> **指示事項**:
1/ 以下の引用文のうち「2007年7月10日発行の」で始まる段落を、主要な事実を保ったまま、より簡潔な文に改めてください。
2/ 以下の引用文の最終文の後から、本文を書き継いでください。

> **引用文**:
· · · · · · ·
2017-09-20 09:52:58 | 上野八重子
◆トワィニングによるブレーディング紐 (豊雲記念館蔵)

◆写真2.ブレーディングとカギ針のベスト
(水谷悦子 作)

◆写真3.製作中のスカート(水谷悦子 作)

◆写真4.写真1からヒントを得たベスト
(水谷悦子 作)

◆写真5.インターロックで模様出し(豊雲記念館蔵)

◆写真6.途中で分けて組んである(豊雲記念館蔵)


 ◆写真7.色糸の出し入れ操作で模様を現す(豊雲記念館蔵)

◆写真8.写真1の中心スタート部分(豊雲記念館蔵)

◆写真9.織端を唐組で組んである
(豊雲記念館蔵)

◆写真10.紀元前7世紀の唐組
(豊雲記念館蔵)

◆写真11.多重織とブレーディングの帯
(豊雲記念館蔵)

◆写真12.写真11の部分、織部分に後から刺繍
(豊雲記念館蔵)

◆写真13.ブレスレットを作る少女
(ペルー・チンチェーロ村にて)


2007年7月10日発行のART&CRAFT FORUM 45号に掲載した記事を改めて下記します。
· · · · · · ·
> **元データ**:
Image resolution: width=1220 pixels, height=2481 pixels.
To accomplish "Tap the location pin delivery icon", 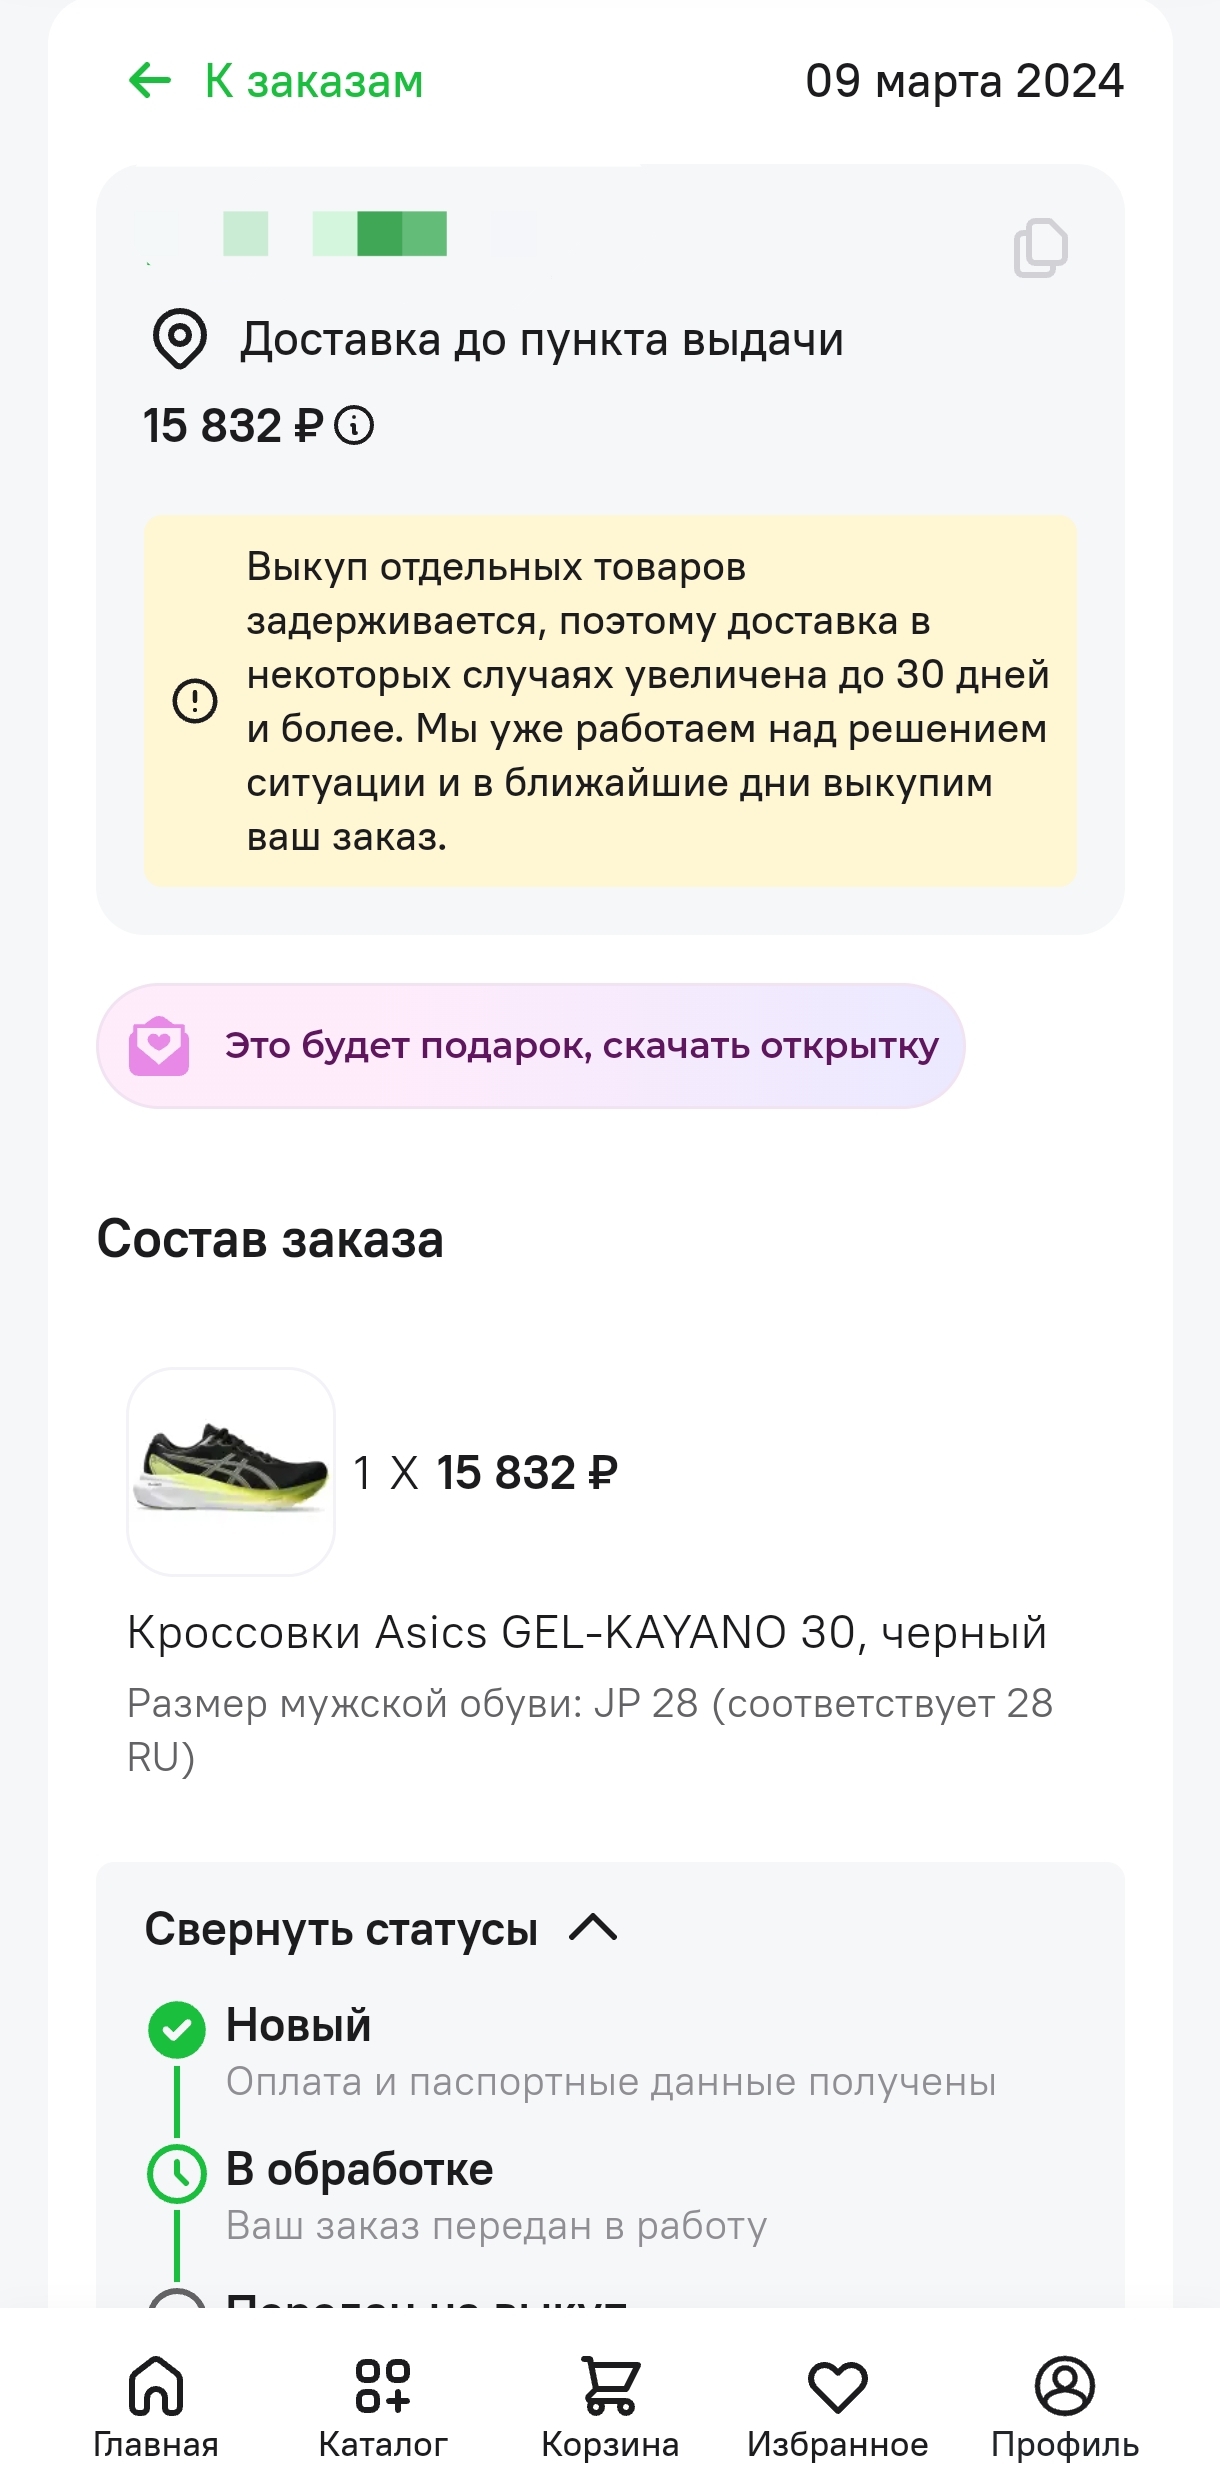I will point(179,339).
· · · · · · ·
> **回答一覧**:
1/ ART&CRAFT FORUM 45号(2007年7月10日発行)掲載の記事を再掲します。

2/
「古代アンデスの染織と文化」-アンデスの紐・Ⅳ ブレーディング 上野 八重子

 ◆紐から衣服へ
 写真2、3、4は1本のアンデス・ブレーディング紐(写真1)から面白さを見出し、ベストやスカートに展開させたものです。写真2、3は菱形部分がブレーディング、他はかぎ針で細い紐状に編み次の菱形に繋げてあります。“開ける、閉じる、増減が自由”なブレーディングの特性と、得意な編物を生かした作品と言えるでしょう(アンデスクラス卒業生・水谷悦子作)。
 こうした違う技法との組み合わせはアンデスでは珍しい事ではなく、一枚の布に何種類もの技法が使われており、それが見事に部位ごとに理にかなった役割をしているのです。しかし、最初からうまくいっていたのでしょうか?長い経験と失敗を重ねながら上手い方法をあみ出したのかもしれませんね。
 先日、草木染め作品展を予定している方から電話があり、会場で染め方を問われた時、基本から外れていると「それは間違っています」と突っ込まれるので、自分は良い色だと思っていても出展品は思い切った事が出来ないのよ…との話でした。こういう話に出合うといつも疑問に思ってしまいます。
乱暴な言い方かもしれませんが「やってみたらいいんじゃないの、新しい事は挑戦からしか生まれないし、駄目でも結果は自分の肉になるのよ」と突っ込む人にも、言われる人にも言いたくなってしまいす。連載④でも書きましたが、ペルーの草木染め体験ツアーで「そんな事はしてはいけないと教わりました」と文句を言うのは日本人だけ…だそうです。古代アンデス人のように「それも有りかぁ~」精神を持って、自由で柔軟な頭で物創りが出来たらと思う昨今です。基本とは守り続けると共に常に進化もあるべきなのではないでしょうか?

 ◆ブレーディング(平組紐)
 今回はブレーディング技法を取り上げてみたいと思います。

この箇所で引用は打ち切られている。